Emniyet Amiri Tarkan Kolik, kendileriyle ilgili dava sürecinin Star gazetesinde 69 dinleme bilgisinin yayımlanmasıyla başladığını hatırlattı. Hem kendisiyle birlikte yargılanan eski İstihbarat Şube Müdürü Ramazan Karakayalı hem de hakkında hiçbir suçlama yapılmayan mevcut İstihbarat Şube Müdürü Kudret Dikmen'le birlikte görev yaptığını ifade eden Kolik, "Birlikte görev yaptığı her iki müdür dönemindeki 69 dinleme, bunları yayımlayan gazeteye göre usulsüzdü. Nasıl olduysa Kudret Dikmen dönemindeki evrakların tamamından haklı çıkarıldım, Ramazan Karakayalı dönemindekilerden haksız çıkarıldım. Yapılanın birbirinden hiçbir farkı yok, ikisinde de suçsuzuz ama insanları şunu bunu dinledi göstererek, 'Ateşe attık, nasıl çıkarsanız çıkın' diye gönderildi. Ben de suçsuzum, Kudret ve Ramazan müdürüm de suçsuz. Bu, her iki müdür dönemindeki belgeler mahkemeye getirilip incelendiğinde ortaya çıkacaktır." dedi. Mahkemenin de fotokopi belgeler sebebiyle iade ettiği halde üst mahkemece kabul edilen iddianamedeki fotokopinin fotokopisi belgelerle yargılandıklarını, bu evrakların aslının gelmesinin şart olduğunu kaydeden Kolik, suçsuz yere yargılandıklarını, bunun da bir cezalandırma olduğunu belirterek, bunun sona erdirilmesini talep etti. IMEI üzerinden telefon dinleme suç olmadığı gibi suçluyla mücadelede istihbaratın önünün açık olduğu bilgisini veren Kolik, adli ve önleme dinlemelerinin karıştırıldığını anlattı. Ses kayıtları ve log kayıtlarının mahkemeye getirilmesi gerektiğini ancak kendilerini temize çıkaracak log kayıtlarının silindiği şeklinde mahkemeye cevap geldiğini de ifade eden Kolik, "Ses dosyası yok. Sadece iddia var, iddianın altında delil yok. Kendi kendini çürüten bir iddianame var. Savcı iddianameye, TibNOT diye bir sistem kullandığımızı yazmış ama böyle bir sistem İstihbarat Şube'de hiç kullanılmadı. Şehven yazılmış dese, tekrar tekrar yazmış. TibNOT diyorsan verisini koy, sadece adını koymuş. Bir insanı suçlu addediyorsunuz iddianameye adını bile doğru yazmıyorsunuz, Tarkan yerine Hakan Kolik yazmış." dedi. İstihbaratın önemine de değinen Kolik, "İstihbaratı bitirirseniz IŞİD'ler, savcımızın şehit edildiği olaylar olur. Bonzailer, uyuşturucular, bombalar gelir." diyerek beraatini talep etti.
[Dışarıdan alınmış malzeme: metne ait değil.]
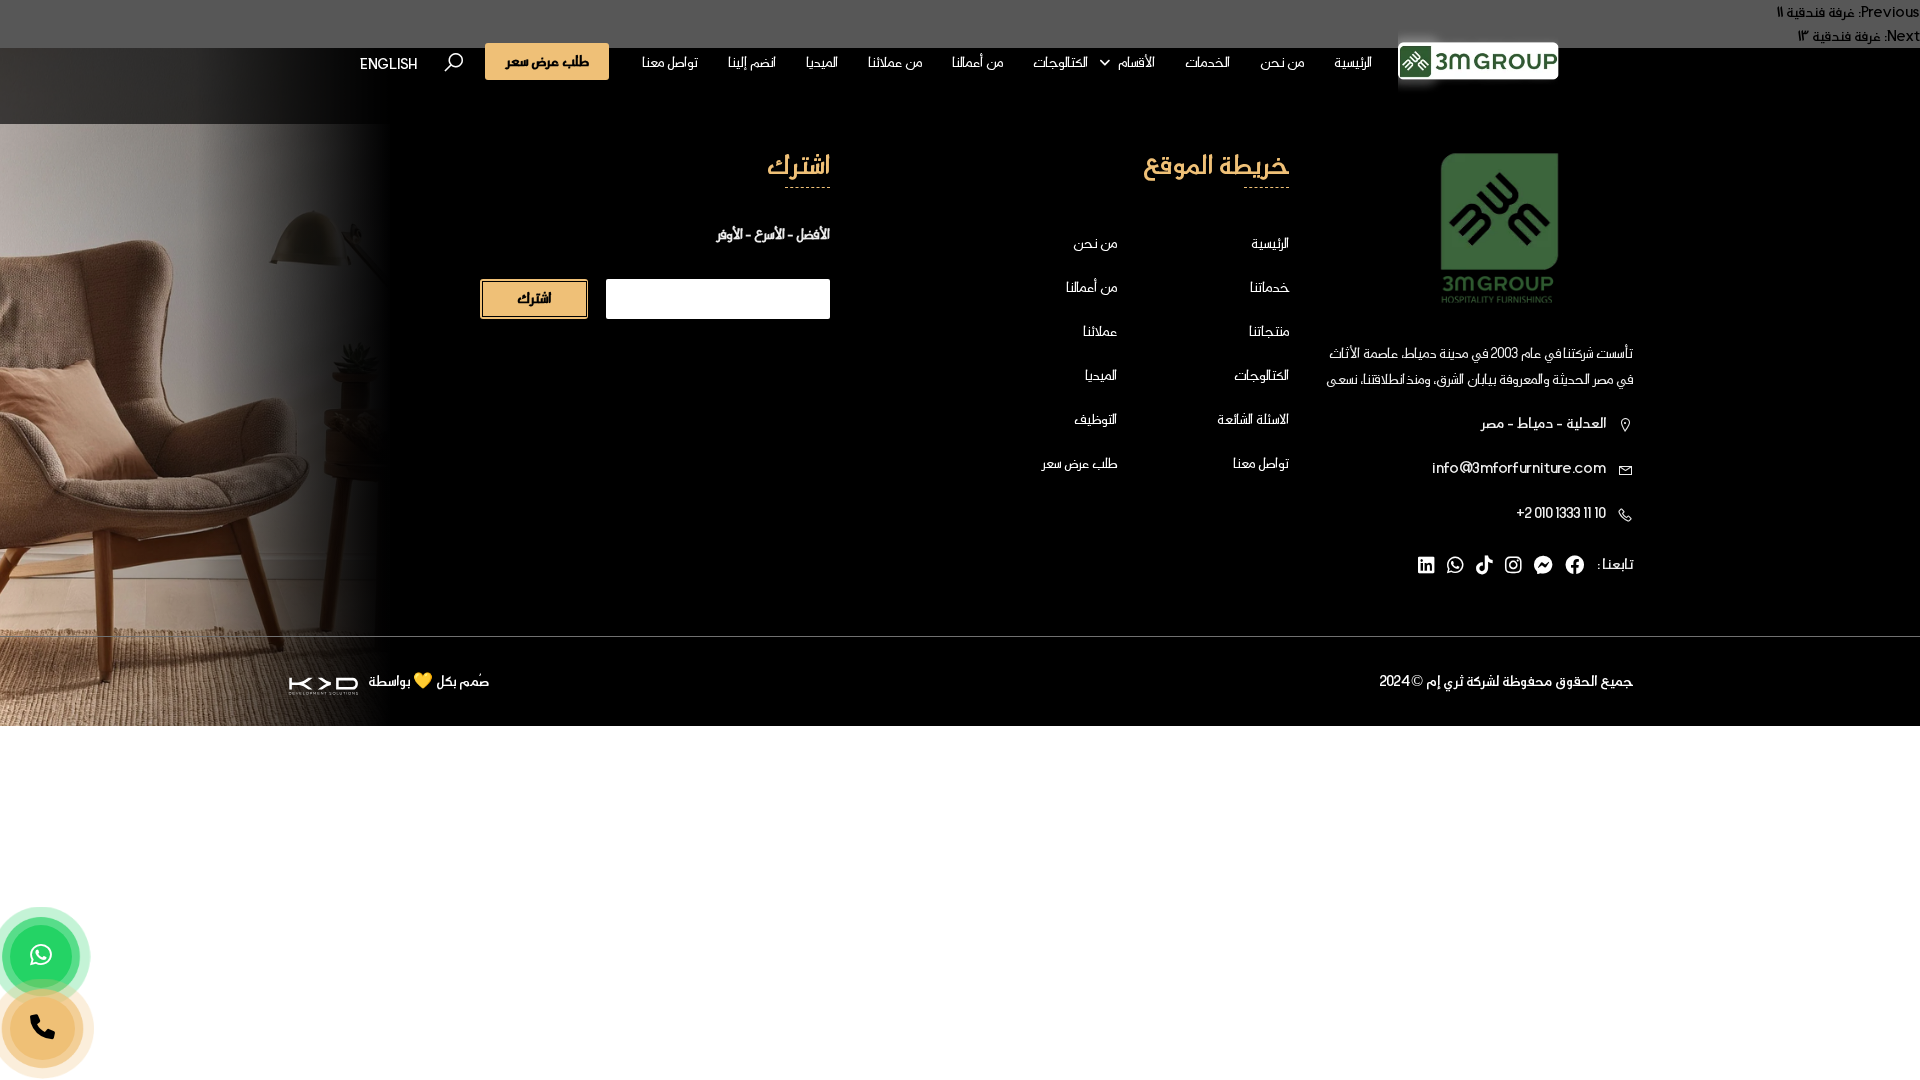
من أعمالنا (977, 62)
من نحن (1282, 62)
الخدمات (1207, 62)
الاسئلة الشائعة (1253, 419)
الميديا (822, 62)
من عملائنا (895, 62)
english (388, 64)
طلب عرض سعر (1079, 463)
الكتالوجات (1060, 62)
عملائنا (1100, 331)
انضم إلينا (752, 62)
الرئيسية (1353, 62)
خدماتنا (1269, 287)
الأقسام (1136, 62)
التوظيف (1095, 419)
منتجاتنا (1269, 331)
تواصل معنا (670, 62)
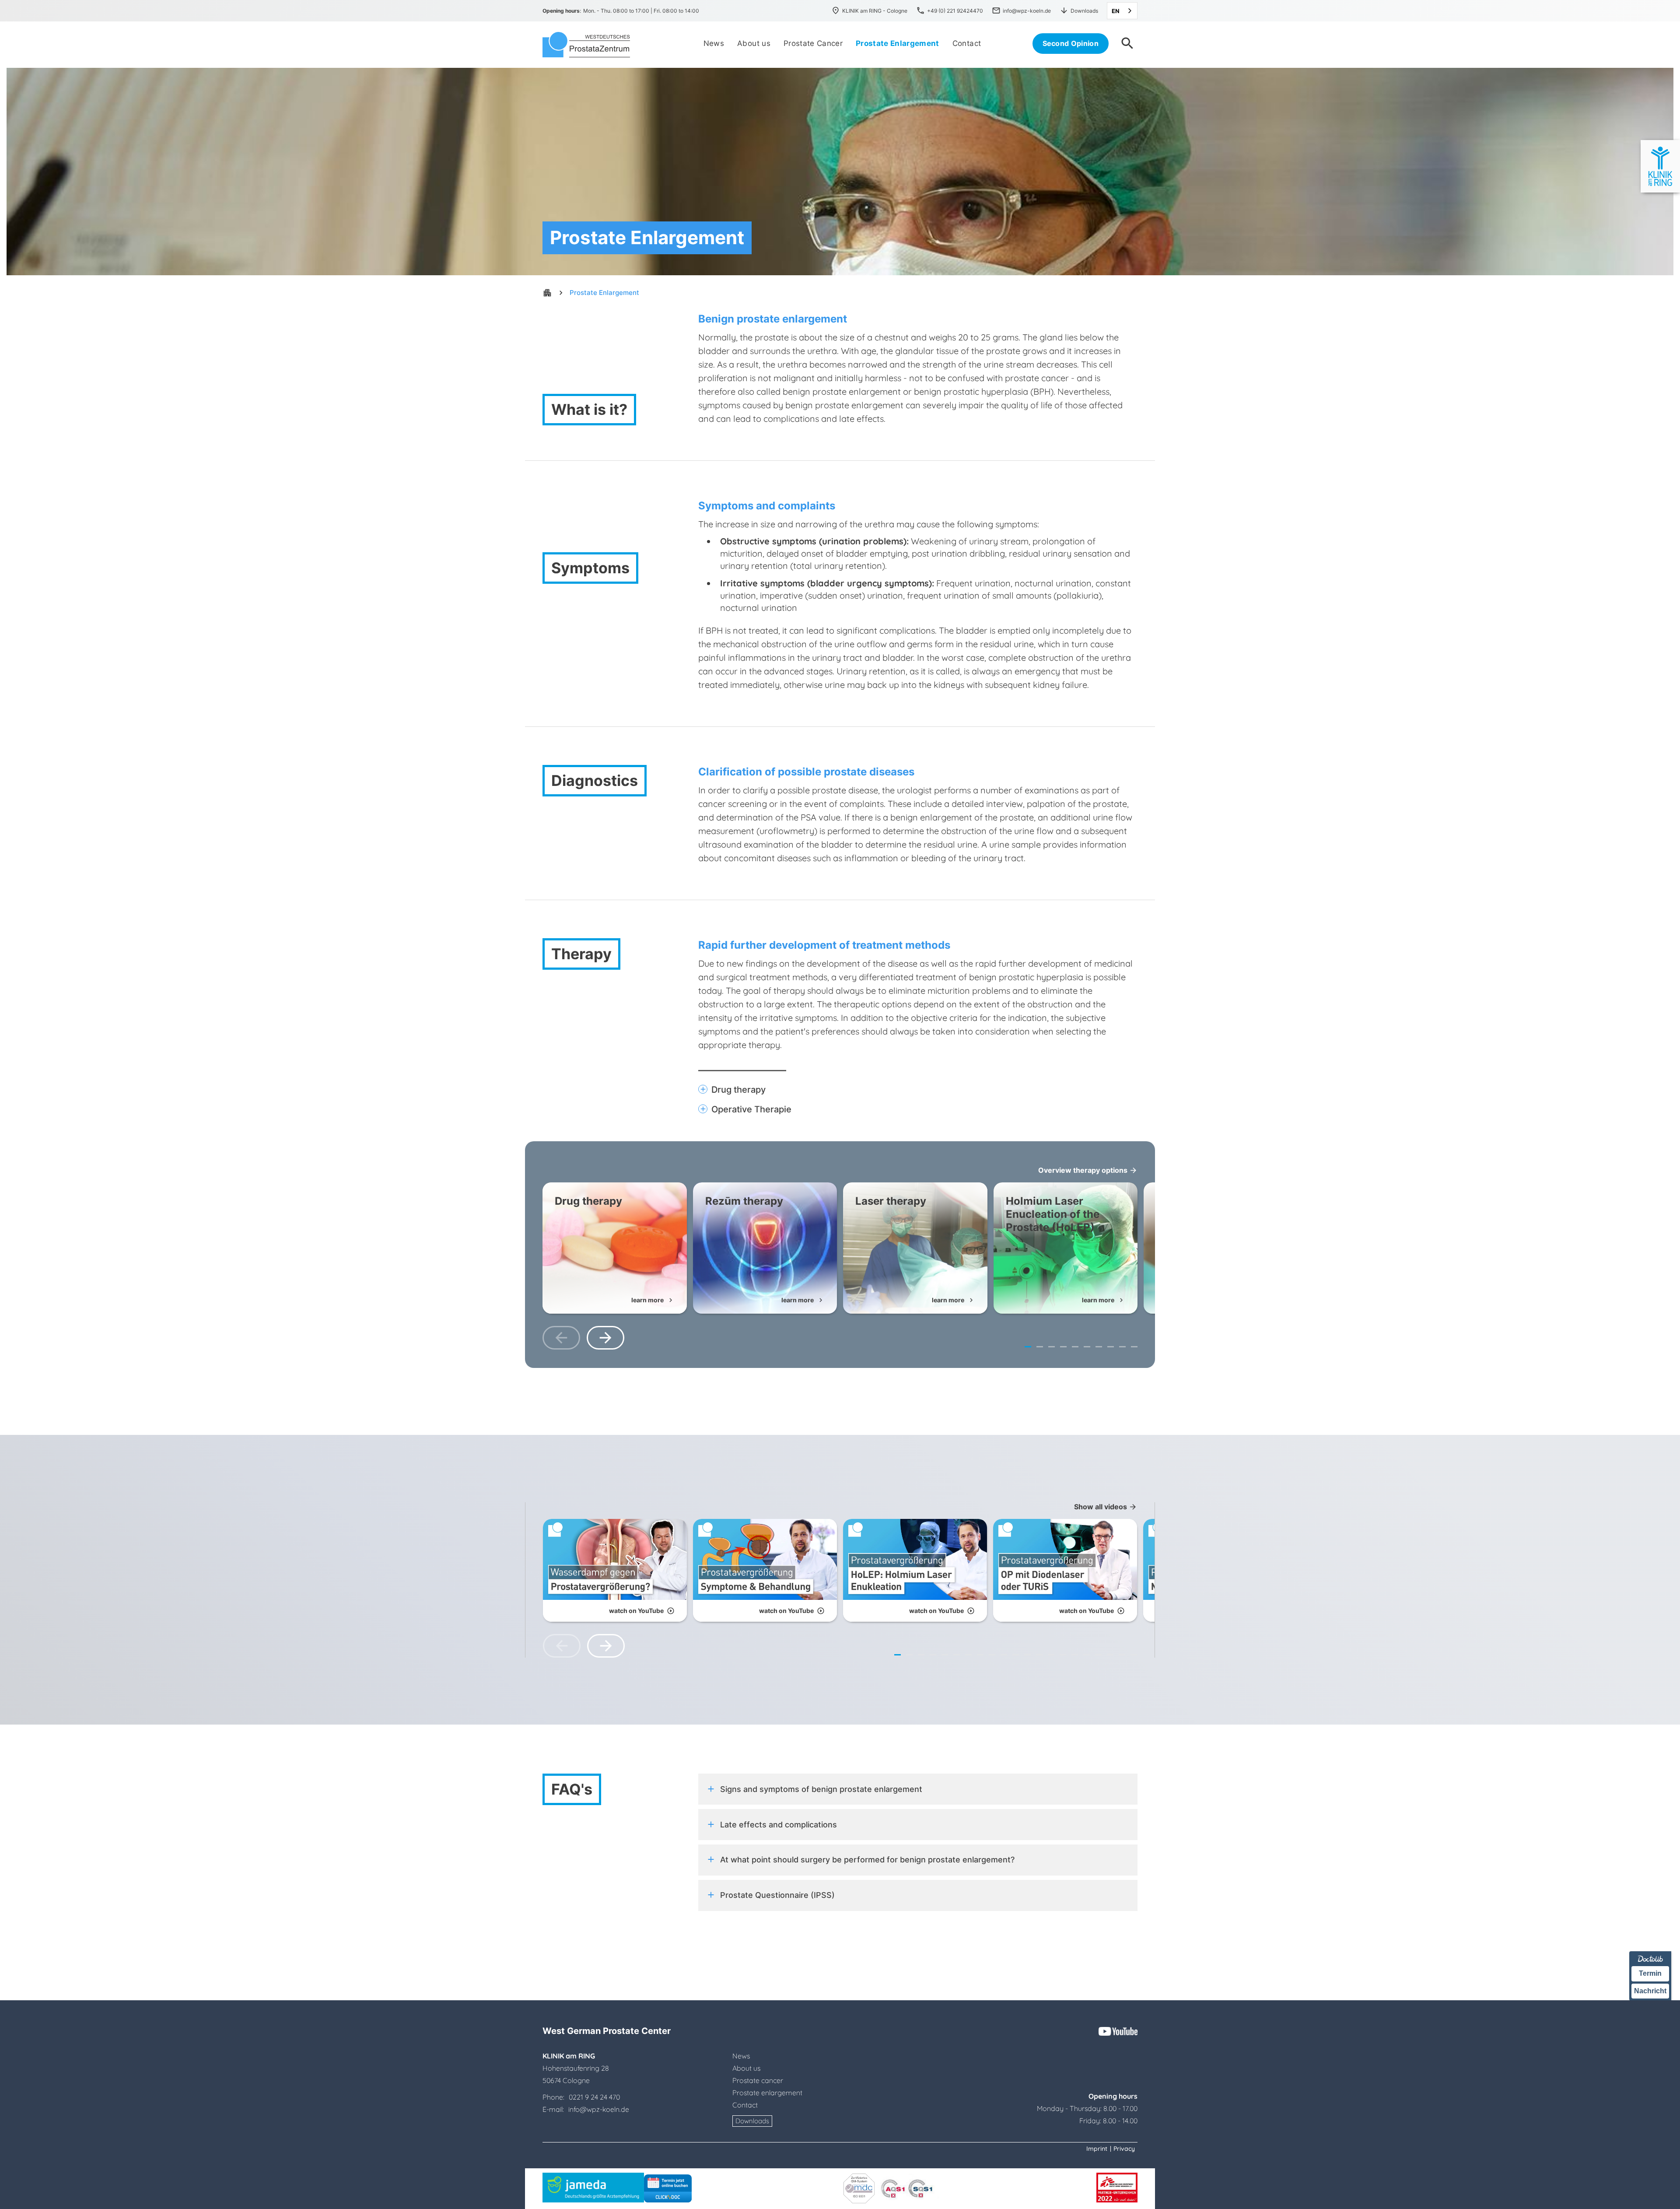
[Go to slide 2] (1039, 1346)
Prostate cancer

'SAVCININ HUKUK DİPLOMASI OLUP OLMADIĞI ARAŞTIRILSIN'

Mahkemeden, soruşturmayı yürüterek iddianame hazırlayan Savcı Okan Bato'nun akıl sağlığının yerinde olup olmadığı ve hukuk fakültesinden diploma alıp almağının incelenmesini talep eden Av. Ali Aksoy ise, "Milletten aldığı maaşın helal edilmesi adına, savcılık makamının izzeti ve onuru adına, bir tane evrakın aslını görmeden bu yapıldıysa, bütün istihbaratçılara iftira atıldığı için bu şahıslarının diplomasının sorulması lazım. Akıl sağlının yerinde olup olmadığı incelenmesi lazım. Bu insanlar sadece yargılanmıyor, sürgün üstüne sürgün yediler. Yetmedi, kurumları değiştirildi. IŞİD uzmanı olarak çalışırken Karayolları'nın kulübesinde telefona bakıyorlar. Bu insanları görevden alanlar, Ankara'daki cinayetlerden sorumludur. Yayılan her uyuşturucudan sorumludurlar." dedi. Yapılanın kumpas olduğunu da belirten Av. Aksoy, "Fotokopilerle mahkemeyi yanılttılar. Haydi diyelim İzmir, İstanbul usulsüz dinleme yaptı. Tüm Türkiye mi usulsüz dinleme yaptı? Kim yutar bunu?" dedi.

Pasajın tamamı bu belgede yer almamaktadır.